_DATASET ROWS:_

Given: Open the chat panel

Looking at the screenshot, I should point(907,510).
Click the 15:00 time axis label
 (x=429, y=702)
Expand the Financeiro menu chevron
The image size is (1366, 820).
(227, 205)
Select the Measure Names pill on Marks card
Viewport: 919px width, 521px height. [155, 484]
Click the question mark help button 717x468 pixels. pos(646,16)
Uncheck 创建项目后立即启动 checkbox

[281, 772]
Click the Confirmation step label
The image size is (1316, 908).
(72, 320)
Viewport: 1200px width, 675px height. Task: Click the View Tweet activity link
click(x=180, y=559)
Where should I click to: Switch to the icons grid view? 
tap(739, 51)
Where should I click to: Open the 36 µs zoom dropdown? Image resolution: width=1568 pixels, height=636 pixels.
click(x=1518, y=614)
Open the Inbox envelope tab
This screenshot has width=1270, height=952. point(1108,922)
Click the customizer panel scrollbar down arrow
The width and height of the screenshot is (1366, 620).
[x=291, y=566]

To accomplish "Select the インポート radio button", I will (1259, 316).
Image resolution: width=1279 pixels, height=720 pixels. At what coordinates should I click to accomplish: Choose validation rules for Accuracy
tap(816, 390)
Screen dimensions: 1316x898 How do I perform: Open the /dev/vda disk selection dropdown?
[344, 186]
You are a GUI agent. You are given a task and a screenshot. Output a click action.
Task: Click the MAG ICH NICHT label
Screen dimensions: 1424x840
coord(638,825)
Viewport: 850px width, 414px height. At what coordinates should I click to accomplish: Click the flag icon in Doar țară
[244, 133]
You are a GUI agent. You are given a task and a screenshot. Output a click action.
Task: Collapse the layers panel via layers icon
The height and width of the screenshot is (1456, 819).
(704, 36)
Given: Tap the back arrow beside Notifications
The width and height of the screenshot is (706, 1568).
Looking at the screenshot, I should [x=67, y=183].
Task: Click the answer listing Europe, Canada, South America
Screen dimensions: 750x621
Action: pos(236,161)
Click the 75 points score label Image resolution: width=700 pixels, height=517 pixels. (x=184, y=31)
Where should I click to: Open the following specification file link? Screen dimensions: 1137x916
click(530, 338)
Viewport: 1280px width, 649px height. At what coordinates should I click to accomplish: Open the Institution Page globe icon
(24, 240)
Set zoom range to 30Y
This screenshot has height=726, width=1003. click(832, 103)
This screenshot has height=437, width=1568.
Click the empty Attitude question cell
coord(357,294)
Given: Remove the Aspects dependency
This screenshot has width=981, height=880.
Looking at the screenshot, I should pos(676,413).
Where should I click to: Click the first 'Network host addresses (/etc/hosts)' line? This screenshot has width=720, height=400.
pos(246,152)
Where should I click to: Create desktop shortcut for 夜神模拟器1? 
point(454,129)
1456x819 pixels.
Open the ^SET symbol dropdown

_STATED PROBLEM:_ Reproduce the rows above word for word, starting at the line that contains "Screen dimensions: 1316x898" and ending at the line that contains "click(530, 338)", with both of those lines included.

_RESPONSE TO THE TASK:_
Screen dimensions: 1316x898 How do I perform: Open the /dev/vda disk selection dropdown?
[344, 186]
You are a GUI agent. You are given a task and a screenshot. Output a click action.
Task: Click the MAG ICH NICHT label
Screen dimensions: 1424x840
coord(638,825)
Viewport: 850px width, 414px height. At what coordinates should I click to accomplish: Click the flag icon in Doar țară
[244, 133]
You are a GUI agent. You are given a task and a screenshot. Output a click action.
Task: Collapse the layers panel via layers icon
The height and width of the screenshot is (1456, 819).
(704, 36)
Given: Tap the back arrow beside Notifications
The width and height of the screenshot is (706, 1568).
Looking at the screenshot, I should [x=67, y=183].
Task: Click the answer listing Europe, Canada, South America
Screen dimensions: 750x621
Action: pos(236,161)
Click the 75 points score label Image resolution: width=700 pixels, height=517 pixels. (x=184, y=31)
Where should I click to: Open the following specification file link? Screen dimensions: 1137x916
click(530, 338)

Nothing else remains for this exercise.